Your instructions
Starting at the row that contains "Task: Select Recording" and ending with the last row, write those rows out again with "screenshot" replaced by "image" and everything else unchanged. Leave the pictures out.

Data entries
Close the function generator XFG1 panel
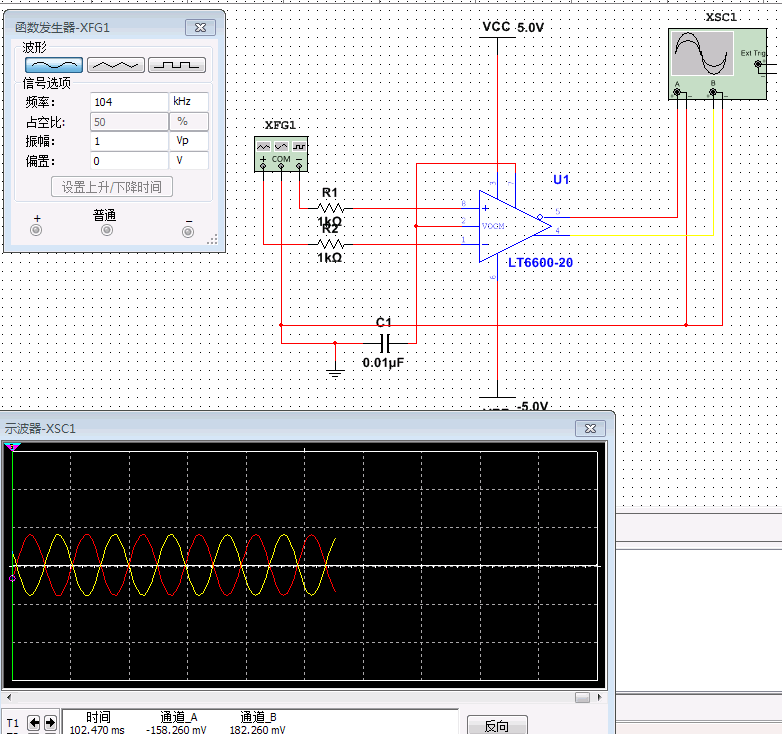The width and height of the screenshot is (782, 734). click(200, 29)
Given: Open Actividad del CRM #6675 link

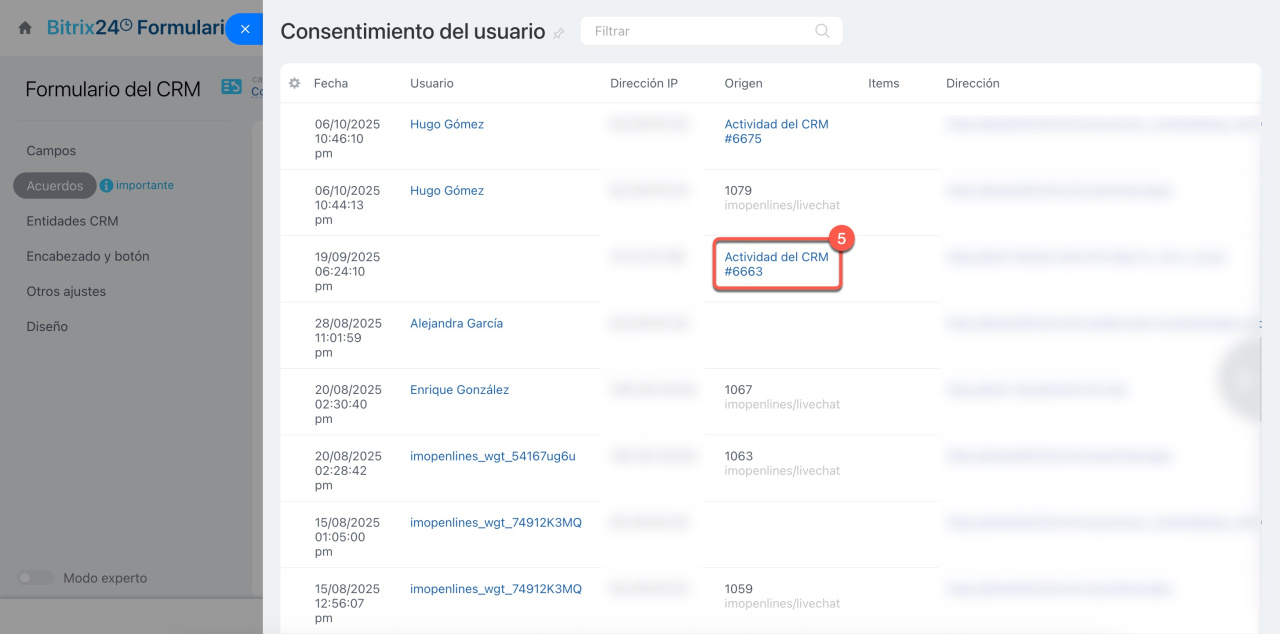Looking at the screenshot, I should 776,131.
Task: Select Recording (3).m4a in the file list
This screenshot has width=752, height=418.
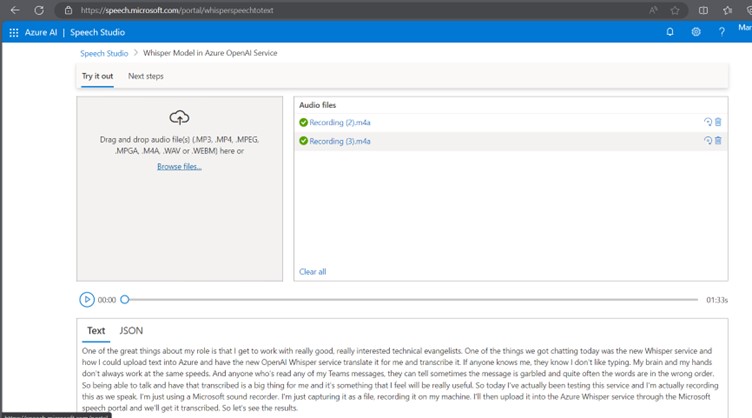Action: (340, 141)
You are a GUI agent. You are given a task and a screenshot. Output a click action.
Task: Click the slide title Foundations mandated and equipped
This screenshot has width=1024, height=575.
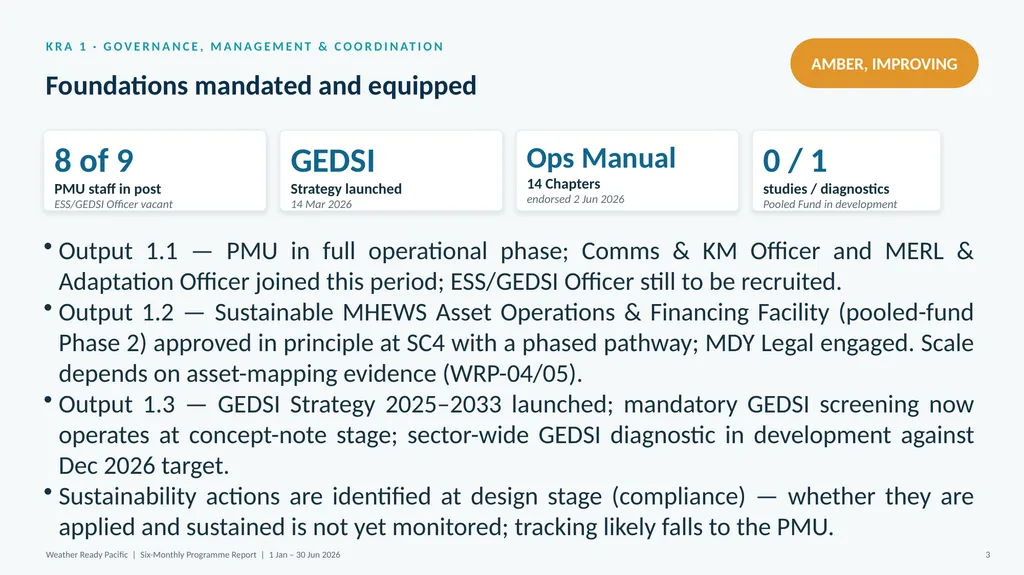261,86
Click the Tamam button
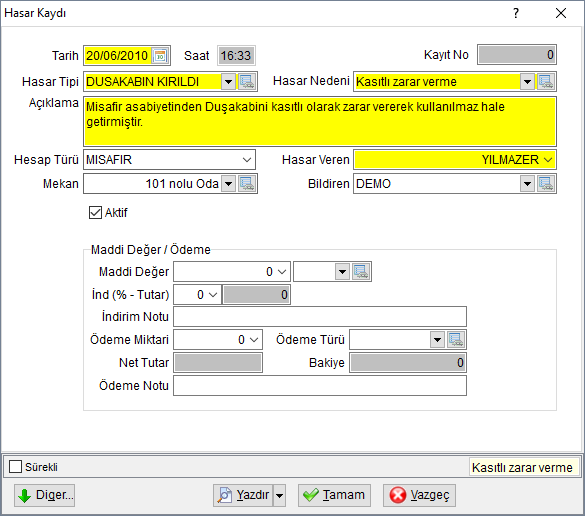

Output of the task
Task: Select Recording (3).m4a in the file list
This image has width=752, height=418.
Action: (340, 141)
You are a GUI agent. You are given a task and a image. Output a click action.
Task: Click the slide title Foundations mandated and equipped
This image has width=1024, height=575.
261,86
Click the Tamam button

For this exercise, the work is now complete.